═════ INPUT MATERIAL ═════
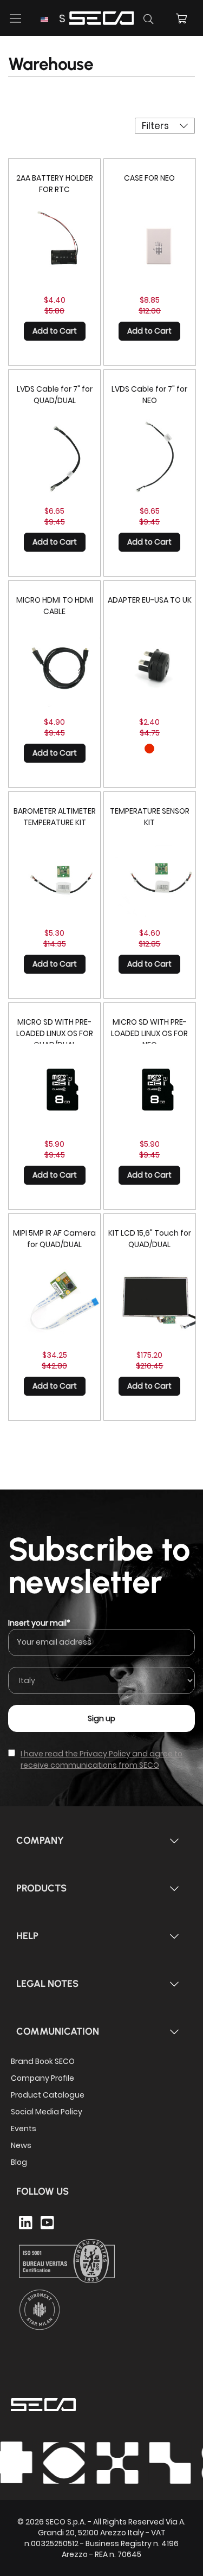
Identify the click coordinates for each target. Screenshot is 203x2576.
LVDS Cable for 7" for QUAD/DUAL (55, 394)
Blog (19, 2162)
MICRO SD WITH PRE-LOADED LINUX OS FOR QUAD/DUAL (54, 1033)
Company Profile (42, 2078)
═════
# [DIRECTIONS]
What lines in the material above hold the word "QUAD"? Pull them out.

# [TASK ANSWER]
LVDS Cable for 7" for QUAD/DUAL (55, 394)
MICRO SD WITH PRE-LOADED LINUX OS FOR QUAD/DUAL (54, 1033)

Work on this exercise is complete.